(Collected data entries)

[Start of section]

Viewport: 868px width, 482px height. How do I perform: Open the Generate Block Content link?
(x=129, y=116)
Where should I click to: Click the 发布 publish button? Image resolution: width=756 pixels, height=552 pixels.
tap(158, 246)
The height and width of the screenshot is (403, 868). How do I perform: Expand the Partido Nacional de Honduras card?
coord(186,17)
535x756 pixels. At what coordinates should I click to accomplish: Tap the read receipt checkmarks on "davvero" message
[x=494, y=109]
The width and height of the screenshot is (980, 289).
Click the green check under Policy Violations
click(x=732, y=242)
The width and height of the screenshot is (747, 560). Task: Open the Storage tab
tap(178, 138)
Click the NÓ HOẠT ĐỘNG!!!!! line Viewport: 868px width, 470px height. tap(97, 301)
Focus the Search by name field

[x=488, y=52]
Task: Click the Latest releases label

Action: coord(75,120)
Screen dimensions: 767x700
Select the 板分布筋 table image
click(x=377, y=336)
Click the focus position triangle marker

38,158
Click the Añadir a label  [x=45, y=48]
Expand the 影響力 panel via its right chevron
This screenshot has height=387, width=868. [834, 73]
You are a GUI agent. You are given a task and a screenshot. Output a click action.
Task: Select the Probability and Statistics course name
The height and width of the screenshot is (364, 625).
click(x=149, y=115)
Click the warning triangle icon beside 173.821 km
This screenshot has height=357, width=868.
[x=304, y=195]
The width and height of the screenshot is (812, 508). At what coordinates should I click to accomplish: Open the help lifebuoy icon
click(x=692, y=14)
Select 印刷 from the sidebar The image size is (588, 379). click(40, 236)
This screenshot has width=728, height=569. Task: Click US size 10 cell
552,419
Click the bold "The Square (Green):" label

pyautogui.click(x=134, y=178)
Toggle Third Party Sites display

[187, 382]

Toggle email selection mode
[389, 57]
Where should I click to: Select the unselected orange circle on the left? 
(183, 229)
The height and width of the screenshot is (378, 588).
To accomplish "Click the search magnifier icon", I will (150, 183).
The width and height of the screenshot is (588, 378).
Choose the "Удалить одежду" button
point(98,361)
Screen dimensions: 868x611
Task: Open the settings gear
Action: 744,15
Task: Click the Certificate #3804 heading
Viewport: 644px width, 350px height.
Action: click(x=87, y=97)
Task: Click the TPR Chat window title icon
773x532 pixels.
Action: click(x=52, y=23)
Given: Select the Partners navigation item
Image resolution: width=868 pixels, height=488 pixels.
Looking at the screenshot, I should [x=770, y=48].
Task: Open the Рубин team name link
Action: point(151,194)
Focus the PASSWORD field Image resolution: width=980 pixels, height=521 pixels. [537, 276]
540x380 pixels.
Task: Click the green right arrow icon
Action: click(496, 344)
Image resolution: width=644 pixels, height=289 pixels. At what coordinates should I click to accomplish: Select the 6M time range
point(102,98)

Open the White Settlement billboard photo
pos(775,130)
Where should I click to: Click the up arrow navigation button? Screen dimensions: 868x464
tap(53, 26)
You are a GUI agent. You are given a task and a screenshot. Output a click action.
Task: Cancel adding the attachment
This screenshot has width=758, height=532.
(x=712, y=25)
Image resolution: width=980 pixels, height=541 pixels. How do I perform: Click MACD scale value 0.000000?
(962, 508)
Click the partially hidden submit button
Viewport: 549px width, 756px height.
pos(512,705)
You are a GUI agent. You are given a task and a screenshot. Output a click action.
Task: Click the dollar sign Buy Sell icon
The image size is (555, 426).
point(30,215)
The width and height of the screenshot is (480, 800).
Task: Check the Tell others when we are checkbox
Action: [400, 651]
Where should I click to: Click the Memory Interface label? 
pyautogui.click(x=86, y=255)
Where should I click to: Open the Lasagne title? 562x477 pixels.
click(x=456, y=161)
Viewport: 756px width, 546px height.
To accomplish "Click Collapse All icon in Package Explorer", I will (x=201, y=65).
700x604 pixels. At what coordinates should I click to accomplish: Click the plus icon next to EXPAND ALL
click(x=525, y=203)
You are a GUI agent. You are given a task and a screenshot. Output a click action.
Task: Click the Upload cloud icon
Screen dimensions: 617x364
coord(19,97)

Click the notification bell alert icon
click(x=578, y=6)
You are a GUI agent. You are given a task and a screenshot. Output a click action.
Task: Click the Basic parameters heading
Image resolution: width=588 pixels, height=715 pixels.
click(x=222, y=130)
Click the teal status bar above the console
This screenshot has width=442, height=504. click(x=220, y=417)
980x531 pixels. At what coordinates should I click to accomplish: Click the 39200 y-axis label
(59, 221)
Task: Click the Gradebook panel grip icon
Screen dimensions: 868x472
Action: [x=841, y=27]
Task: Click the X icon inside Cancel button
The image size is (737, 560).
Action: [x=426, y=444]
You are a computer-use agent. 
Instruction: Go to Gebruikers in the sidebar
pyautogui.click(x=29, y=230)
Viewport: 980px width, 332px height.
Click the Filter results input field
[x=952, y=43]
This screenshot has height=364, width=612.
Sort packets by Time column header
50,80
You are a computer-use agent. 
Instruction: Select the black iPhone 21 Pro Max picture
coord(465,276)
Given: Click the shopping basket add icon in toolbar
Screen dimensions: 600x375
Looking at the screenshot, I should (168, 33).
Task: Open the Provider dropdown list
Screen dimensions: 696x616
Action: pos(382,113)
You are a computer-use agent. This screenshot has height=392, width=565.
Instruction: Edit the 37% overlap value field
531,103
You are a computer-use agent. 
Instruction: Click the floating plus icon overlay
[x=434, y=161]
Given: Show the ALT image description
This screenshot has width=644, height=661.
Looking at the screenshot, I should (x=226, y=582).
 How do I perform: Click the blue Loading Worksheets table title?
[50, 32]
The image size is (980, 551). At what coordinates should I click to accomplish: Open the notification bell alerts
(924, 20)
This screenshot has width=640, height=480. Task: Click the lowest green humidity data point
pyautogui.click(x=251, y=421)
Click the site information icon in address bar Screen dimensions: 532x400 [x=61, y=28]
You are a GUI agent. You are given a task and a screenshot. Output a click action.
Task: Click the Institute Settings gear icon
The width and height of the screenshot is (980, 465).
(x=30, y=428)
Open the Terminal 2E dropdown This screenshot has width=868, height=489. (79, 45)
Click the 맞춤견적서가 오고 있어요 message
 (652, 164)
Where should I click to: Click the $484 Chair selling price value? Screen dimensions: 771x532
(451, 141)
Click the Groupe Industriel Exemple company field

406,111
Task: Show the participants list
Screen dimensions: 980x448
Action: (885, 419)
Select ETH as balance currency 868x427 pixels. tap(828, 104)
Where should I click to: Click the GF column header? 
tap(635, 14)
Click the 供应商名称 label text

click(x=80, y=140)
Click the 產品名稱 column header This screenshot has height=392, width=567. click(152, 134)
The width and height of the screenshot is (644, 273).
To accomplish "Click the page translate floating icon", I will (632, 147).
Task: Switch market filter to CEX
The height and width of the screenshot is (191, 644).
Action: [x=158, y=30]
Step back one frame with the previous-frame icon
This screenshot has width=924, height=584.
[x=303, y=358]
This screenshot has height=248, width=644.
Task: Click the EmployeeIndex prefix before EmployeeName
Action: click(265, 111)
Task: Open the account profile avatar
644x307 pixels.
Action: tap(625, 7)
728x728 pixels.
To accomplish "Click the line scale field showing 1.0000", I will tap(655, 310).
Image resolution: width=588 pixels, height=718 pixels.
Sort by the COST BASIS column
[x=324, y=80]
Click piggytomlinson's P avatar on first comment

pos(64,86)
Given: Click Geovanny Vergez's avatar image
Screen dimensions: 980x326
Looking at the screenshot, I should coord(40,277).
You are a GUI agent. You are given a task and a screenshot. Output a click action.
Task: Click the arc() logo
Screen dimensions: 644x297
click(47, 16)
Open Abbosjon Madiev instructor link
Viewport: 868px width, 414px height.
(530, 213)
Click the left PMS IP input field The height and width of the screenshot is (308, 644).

[End of section]

Could you print all of the entries again exactly as they stand?

*RESPONSE AREA:*
Viewport: 868px width, 482px height. How do I perform: Open the Generate Block Content link?
(x=129, y=116)
Where should I click to: Click the 发布 publish button? Image resolution: width=756 pixels, height=552 pixels.
tap(158, 246)
The height and width of the screenshot is (403, 868). How do I perform: Expand the Partido Nacional de Honduras card?
coord(186,17)
535x756 pixels. At what coordinates should I click to accomplish: Tap the read receipt checkmarks on "davvero" message
[x=494, y=109]
The width and height of the screenshot is (980, 289).
Click the green check under Policy Violations
click(x=732, y=242)
The width and height of the screenshot is (747, 560). Task: Open the Storage tab
tap(178, 138)
Click the NÓ HOẠT ĐỘNG!!!!! line Viewport: 868px width, 470px height. tap(97, 301)
Focus the Search by name field

[x=488, y=52]
Task: Click the Latest releases label

Action: coord(75,120)
Screen dimensions: 767x700
Select the 板分布筋 table image
click(x=377, y=336)
Click the focus position triangle marker

38,158
Click the Añadir a label  [x=45, y=48]
Expand the 影響力 panel via its right chevron
This screenshot has height=387, width=868. [834, 73]
You are a GUI agent. You are given a task and a screenshot. Output a click action.
Task: Select the Probability and Statistics course name
The height and width of the screenshot is (364, 625).
click(x=149, y=115)
Click the warning triangle icon beside 173.821 km
This screenshot has height=357, width=868.
[x=304, y=195]
The width and height of the screenshot is (812, 508). At what coordinates should I click to accomplish: Open the help lifebuoy icon
click(x=692, y=14)
Select 印刷 from the sidebar The image size is (588, 379). click(40, 236)
This screenshot has width=728, height=569. Task: Click US size 10 cell
552,419
Click the bold "The Square (Green):" label

pyautogui.click(x=134, y=178)
Toggle Third Party Sites display

[187, 382]

Toggle email selection mode
[389, 57]
Where should I click to: Select the unselected orange circle on the left? 
(183, 229)
The height and width of the screenshot is (378, 588).
To accomplish "Click the search magnifier icon", I will (150, 183).
The width and height of the screenshot is (588, 378).
Choose the "Удалить одежду" button
point(98,361)
Screen dimensions: 868x611
Task: Open the settings gear
Action: 744,15
Task: Click the Certificate #3804 heading
Viewport: 644px width, 350px height.
Action: click(x=87, y=97)
Task: Click the TPR Chat window title icon
773x532 pixels.
Action: click(x=52, y=23)
Given: Select the Partners navigation item
Image resolution: width=868 pixels, height=488 pixels.
Looking at the screenshot, I should [x=770, y=48].
Task: Open the Рубин team name link
Action: point(151,194)
Focus the PASSWORD field Image resolution: width=980 pixels, height=521 pixels. [537, 276]
540x380 pixels.
Task: Click the green right arrow icon
Action: click(496, 344)
Image resolution: width=644 pixels, height=289 pixels. At what coordinates should I click to accomplish: Select the 6M time range
point(102,98)

Open the White Settlement billboard photo
pos(775,130)
Where should I click to: Click the up arrow navigation button? Screen dimensions: 868x464
tap(53, 26)
You are a GUI agent. You are given a task and a screenshot. Output a click action.
Task: Cancel adding the attachment
This screenshot has width=758, height=532.
(x=712, y=25)
Image resolution: width=980 pixels, height=541 pixels. How do I perform: Click MACD scale value 0.000000?
(962, 508)
Click the partially hidden submit button
Viewport: 549px width, 756px height.
pos(512,705)
You are a GUI agent. You are given a task and a screenshot. Output a click action.
Task: Click the dollar sign Buy Sell icon
The image size is (555, 426).
point(30,215)
The width and height of the screenshot is (480, 800).
Task: Check the Tell others when we are checkbox
Action: [400, 651]
Where should I click to: Click the Memory Interface label? 
pyautogui.click(x=86, y=255)
Where should I click to: Open the Lasagne title? 562x477 pixels.
click(x=456, y=161)
Viewport: 756px width, 546px height.
To accomplish "Click Collapse All icon in Package Explorer", I will (x=201, y=65).
700x604 pixels. At what coordinates should I click to accomplish: Click the plus icon next to EXPAND ALL
click(x=525, y=203)
You are a GUI agent. You are given a task and a screenshot. Output a click action.
Task: Click the Upload cloud icon
Screen dimensions: 617x364
coord(19,97)

Click the notification bell alert icon
click(x=578, y=6)
You are a GUI agent. You are given a task and a screenshot. Output a click action.
Task: Click the Basic parameters heading
Image resolution: width=588 pixels, height=715 pixels.
click(x=222, y=130)
Click the teal status bar above the console
This screenshot has width=442, height=504. click(x=220, y=417)
980x531 pixels. At what coordinates should I click to accomplish: Click the 39200 y-axis label
(59, 221)
Task: Click the Gradebook panel grip icon
Screen dimensions: 868x472
Action: [x=841, y=27]
Task: Click the X icon inside Cancel button
The image size is (737, 560).
Action: [x=426, y=444]
You are a computer-use agent. 
Instruction: Go to Gebruikers in the sidebar
pyautogui.click(x=29, y=230)
Viewport: 980px width, 332px height.
Click the Filter results input field
[x=952, y=43]
This screenshot has height=364, width=612.
Sort packets by Time column header
50,80
You are a computer-use agent. 
Instruction: Select the black iPhone 21 Pro Max picture
coord(465,276)
Given: Click the shopping basket add icon in toolbar
Screen dimensions: 600x375
Looking at the screenshot, I should (168, 33).
Task: Open the Provider dropdown list
Screen dimensions: 696x616
Action: pos(382,113)
You are a computer-use agent. This screenshot has height=392, width=565.
Instruction: Edit the 37% overlap value field
531,103
You are a computer-use agent. 
Instruction: Click the floating plus icon overlay
[x=434, y=161]
Given: Show the ALT image description
This screenshot has width=644, height=661.
Looking at the screenshot, I should (x=226, y=582).
 How do I perform: Click the blue Loading Worksheets table title?
[50, 32]
The image size is (980, 551). At what coordinates should I click to accomplish: Open the notification bell alerts
(924, 20)
This screenshot has width=640, height=480. Task: Click the lowest green humidity data point
pyautogui.click(x=251, y=421)
Click the site information icon in address bar Screen dimensions: 532x400 [x=61, y=28]
You are a GUI agent. You are given a task and a screenshot. Output a click action.
Task: Click the Institute Settings gear icon
The width and height of the screenshot is (980, 465).
(x=30, y=428)
Open the Terminal 2E dropdown This screenshot has width=868, height=489. (79, 45)
Click the 맞춤견적서가 오고 있어요 message
 (652, 164)
Where should I click to: Click the $484 Chair selling price value? Screen dimensions: 771x532
(451, 141)
Click the Groupe Industriel Exemple company field

406,111
Task: Show the participants list
Screen dimensions: 980x448
Action: (885, 419)
Select ETH as balance currency 868x427 pixels. tap(828, 104)
Where should I click to: Click the GF column header? 
tap(635, 14)
Click the 供应商名称 label text

click(x=80, y=140)
Click the 產品名稱 column header This screenshot has height=392, width=567. click(152, 134)
The width and height of the screenshot is (644, 273).
To accomplish "Click the page translate floating icon", I will (632, 147).
Task: Switch market filter to CEX
The height and width of the screenshot is (191, 644).
Action: [x=158, y=30]
Step back one frame with the previous-frame icon
This screenshot has width=924, height=584.
[x=303, y=358]
This screenshot has height=248, width=644.
Task: Click the EmployeeIndex prefix before EmployeeName
Action: click(265, 111)
Task: Open the account profile avatar
644x307 pixels.
Action: tap(625, 7)
728x728 pixels.
To accomplish "Click the line scale field showing 1.0000", I will tap(655, 310).
Image resolution: width=588 pixels, height=718 pixels.
Sort by the COST BASIS column
[x=324, y=80]
Click piggytomlinson's P avatar on first comment

pos(64,86)
Given: Click Geovanny Vergez's avatar image
Screen dimensions: 980x326
Looking at the screenshot, I should coord(40,277).
You are a GUI agent. You are given a task and a screenshot. Output a click action.
Task: Click the arc() logo
Screen dimensions: 644x297
click(47, 16)
Open Abbosjon Madiev instructor link
Viewport: 868px width, 414px height.
(530, 213)
Click the left PMS IP input field The height and width of the screenshot is (308, 644).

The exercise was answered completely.